Required task 1: In the section on interpreting regression tables, rewrite the part that opens with the words containing "Given the lack" and closes with "computes these values.", replacing "second row" with "bottom row".
Required task 2:
Answer these questions about the section on interpreting regression tables:
(a) How many pairs of teaching and beauty scores are in the sample?
(b) What is the estimate shown for bty_avg?
(c) Which subsection will discuss how R computes the values in the table?
Required task 3: Continue the section on interpreting regression tables from the point where it stops.

Passage provided:

ModernDive

10.2 Interpreting regression tables

We’ve so far focused only on the two leftmost columns of the regression table in Table 10.1: term and estimate. Let’s now shift our attention to the remaining columns: std_error, statistic, p_value, lower_ci and upper_ci in Table 10.3.

TABLE 10.3: Previously seen regression table
term estimate std_error statistic p_value lower_ci upper_ci
intercept 3.880 0.076 50.96 0 3.731 4.030
bty_avg 0.067 0.016 4.09 0 0.035 0.099

Given the lack of practical interpretation for the fitted intercept \(b_0\), in this section we’ll focus only on the second row of the table corresponding to the fitted slope \(b_1\). We’ll first interpret the std_error, statistic, p_value, lower_ci and upper_ci columns. Afterwards in the upcoming Subsection 10.2.5, we’ll discuss how R computes these values.

10.2.1 Standard error

The third column of the regression table in Table 10.1 std_error corresponds to the standard error of our estimates. Recall the definition of standard error we saw in Subsection 7.3.2:

The standard error is the standard deviation of any point estimate computed from a sample.

So what does this mean in terms of the fitted slope \(b_1\) = 0.067? This value is just one possible value of the fitted slope resulting from this particular sample of \(n\) = 463 pairs of teaching and beauty scores. However, if we collected a different sample of \(n\) = 463 pairs of teaching and beauty scores, we will almost certainly obtain a different fitted slope \(b_1\). This is due to sampling variability.

Extracted entries:
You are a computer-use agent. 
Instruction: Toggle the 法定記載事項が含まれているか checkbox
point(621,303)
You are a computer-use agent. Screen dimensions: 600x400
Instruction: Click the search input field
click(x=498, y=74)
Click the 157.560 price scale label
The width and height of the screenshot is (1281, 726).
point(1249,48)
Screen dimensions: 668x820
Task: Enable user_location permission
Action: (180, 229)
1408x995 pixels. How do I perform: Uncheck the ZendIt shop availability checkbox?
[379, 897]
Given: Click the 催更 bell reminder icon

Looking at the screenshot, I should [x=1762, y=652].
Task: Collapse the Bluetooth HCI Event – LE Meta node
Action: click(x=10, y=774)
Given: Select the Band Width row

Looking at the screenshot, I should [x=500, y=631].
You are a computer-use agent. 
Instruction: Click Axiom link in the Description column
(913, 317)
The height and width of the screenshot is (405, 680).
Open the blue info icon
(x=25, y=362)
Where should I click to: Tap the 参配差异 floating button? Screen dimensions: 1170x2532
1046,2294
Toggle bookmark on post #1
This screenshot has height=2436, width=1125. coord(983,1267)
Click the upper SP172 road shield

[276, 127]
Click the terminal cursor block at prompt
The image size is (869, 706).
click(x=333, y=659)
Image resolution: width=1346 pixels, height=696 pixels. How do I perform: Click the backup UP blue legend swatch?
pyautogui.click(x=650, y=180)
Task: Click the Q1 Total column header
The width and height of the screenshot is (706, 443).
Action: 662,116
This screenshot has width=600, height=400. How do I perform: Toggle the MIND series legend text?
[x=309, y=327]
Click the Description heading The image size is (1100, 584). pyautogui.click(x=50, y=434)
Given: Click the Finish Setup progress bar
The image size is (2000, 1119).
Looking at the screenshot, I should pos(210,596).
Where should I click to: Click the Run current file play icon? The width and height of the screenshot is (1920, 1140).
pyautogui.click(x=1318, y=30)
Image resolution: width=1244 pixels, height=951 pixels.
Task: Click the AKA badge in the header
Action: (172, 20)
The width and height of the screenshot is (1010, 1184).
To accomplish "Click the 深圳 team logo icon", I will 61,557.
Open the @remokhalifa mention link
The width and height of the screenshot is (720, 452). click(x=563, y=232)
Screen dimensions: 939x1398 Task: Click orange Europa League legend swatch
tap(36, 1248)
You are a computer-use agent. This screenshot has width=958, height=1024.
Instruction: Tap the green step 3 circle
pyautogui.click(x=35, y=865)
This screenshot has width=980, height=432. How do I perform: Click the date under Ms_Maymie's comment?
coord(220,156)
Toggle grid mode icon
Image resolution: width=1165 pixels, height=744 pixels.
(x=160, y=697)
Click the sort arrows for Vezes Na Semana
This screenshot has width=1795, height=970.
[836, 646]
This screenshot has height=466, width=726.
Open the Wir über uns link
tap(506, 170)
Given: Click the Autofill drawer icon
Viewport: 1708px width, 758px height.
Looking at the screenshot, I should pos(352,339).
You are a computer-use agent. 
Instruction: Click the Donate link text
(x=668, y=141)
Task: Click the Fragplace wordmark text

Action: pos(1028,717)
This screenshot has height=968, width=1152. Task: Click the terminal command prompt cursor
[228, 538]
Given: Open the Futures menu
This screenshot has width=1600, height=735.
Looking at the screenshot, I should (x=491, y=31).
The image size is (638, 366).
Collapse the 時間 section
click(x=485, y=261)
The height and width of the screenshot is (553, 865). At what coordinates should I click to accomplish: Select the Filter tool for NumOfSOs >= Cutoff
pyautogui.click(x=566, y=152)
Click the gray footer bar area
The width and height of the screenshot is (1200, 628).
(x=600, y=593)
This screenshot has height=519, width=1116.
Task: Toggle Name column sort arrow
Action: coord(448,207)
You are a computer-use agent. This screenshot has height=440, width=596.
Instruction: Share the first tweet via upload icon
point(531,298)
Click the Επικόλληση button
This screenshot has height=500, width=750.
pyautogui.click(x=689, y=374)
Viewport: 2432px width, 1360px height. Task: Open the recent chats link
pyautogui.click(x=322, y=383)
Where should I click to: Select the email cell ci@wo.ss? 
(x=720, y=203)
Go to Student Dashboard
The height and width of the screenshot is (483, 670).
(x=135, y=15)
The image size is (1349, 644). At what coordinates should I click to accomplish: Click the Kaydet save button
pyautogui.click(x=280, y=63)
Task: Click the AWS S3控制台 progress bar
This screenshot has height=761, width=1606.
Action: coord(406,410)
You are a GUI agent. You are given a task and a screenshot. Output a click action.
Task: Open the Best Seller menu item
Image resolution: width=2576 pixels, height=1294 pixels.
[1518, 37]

Response 1:
Given the lack of practical interpretation for the fitted intercept \(b_0\), in this section we’ll focus only on the bottom row of the table corresponding to the fitted slope \(b_1\). We’ll first interpret the std_error, statistic, p_value, lower_ci and upper_ci columns. Afterwards in the upcoming Subsection 10.2.5, we’ll discuss how R computes these values.

Response 2:
(a) 463
(b) 0.067
(c) Subsection 10.2.5

Response 3:
Say we hypothetically collected 1000 such samples of pairs of teaching and beauty scores, computed the 1000 resulting values of the fitted slope \(b_1\), and visualized them in a histogram. This would be a visualization of the sampling distribution of \(b_1\), which we defined in Subsection 7.3.2. Further recall that the standard deviation of the sampling distribution of \(b_1\) has a special name: the standard error.

Recall that we constructed three sampling distributions for the sample proportion \(\widehat{p}\) using shovels of size 25, 50, and 100 in Figure 7.12. We observed that as the sample size increased, the standard error decreased as evidenced by the narrowing sampling distribution.

The standard error of \(b_1\) similarly quantifies how much variation in the fitted slope \(b_1\) one would expect between different samples. So in our case, we can expect about 0.016 units of variation in the bty_avg slope variable. Recall that the estimate and std_error values play a key role in inferring the value of the unknown population slope \(\beta_1\) relating to all instructors.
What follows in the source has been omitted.